Given passage:
*** Block opens ***
The report, which Albright requested in April 1998, concludes that science-based issues--from trade in genetically modified crops to global climate change--are moving "to the forefront of the international diplomatic agenda" just as the State Department is losing technically trained staff. The number of full-time science counselors at embassies, for instance, has slipped from 22 in the 1980s to about 10 today. The panel also found it "striking and alarming" that foreign service officers assigned to the agency's roughly 300 science-related posts had "weak" academic credentials.

To reverse that trend, the committee, chaired by Harvard research fellow Robert Frosch, goes straight to the top. Albright, the panel says, "should articulate and implement a policy that calls for greater attention to [science] dimensions of foreign policy throughout the department" and should appoint a high-ranking aide to make sure that technical advice is injected into policy discussions. The panel also recommends setting up an external advisory committee, training all diplomats on technical issues, strengthening the department's ties with research-oriented agencies, and assigning 25 new full-time science counselors to key outposts abroad.

State Department officials won't say whether they'll do all that. Albright plans to meet with NAS president Bruce Alberts "as soon as their schedules permit," they say. But Ken Brill, acting head of the agency's Bureau of Oceans and International Environmental and Scientific Affairs, notes that State Department officials have already asked Gibbons, who left the White House last year, to help a committee review the report and draw up a game plan by next spring. Gibbons will also help develop the science advisor's post and aid ongoing efforts to strengthen training, increase dialogue with scientists, and recruit more academics to serve stints as science fellows within several departments. But all that may be may be tough to do on a budget that has shrunk by 15% since 1993, says Brill.
*** Block closes ***
Data extract:
*** Block opens ***
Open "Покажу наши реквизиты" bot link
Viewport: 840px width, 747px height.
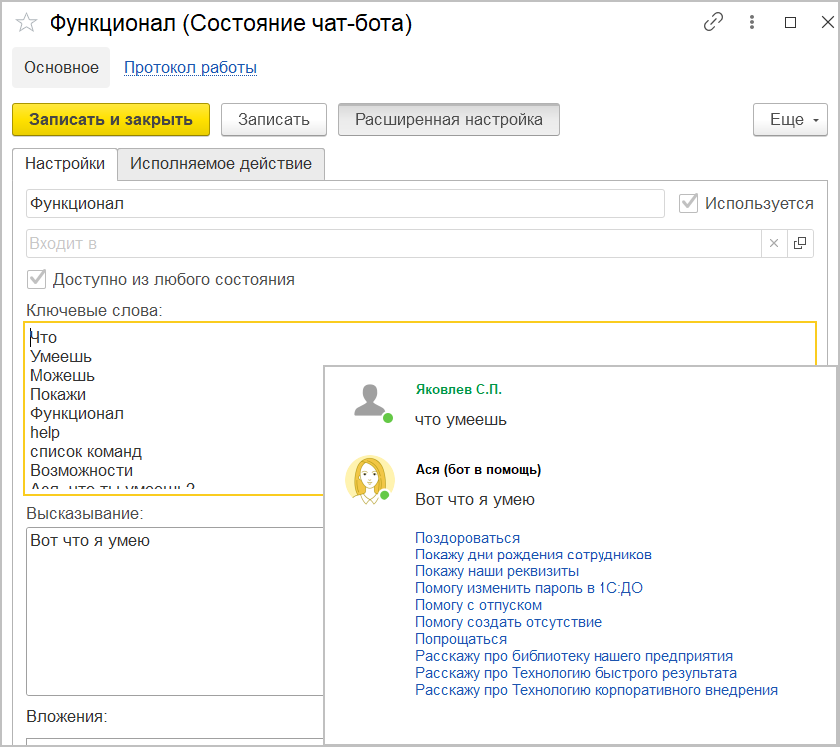(x=497, y=571)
*** Block closes ***
Directions for this task:
Answer these questions using the passage on science expertise at the State Department:
(a) How many full-time science counselors served at embassies in the 1980s, and about how many serve today?
(b) Who chairs the committee that produced the report?
(c) How many new full-time science counselors does the panel recommend assigning to key outposts abroad?

Response:
(a) There were 22 in the 1980s and about 10 today.
(b) Robert Frosch, a Harvard research fellow, chairs it.
(c) The panel recommends 25.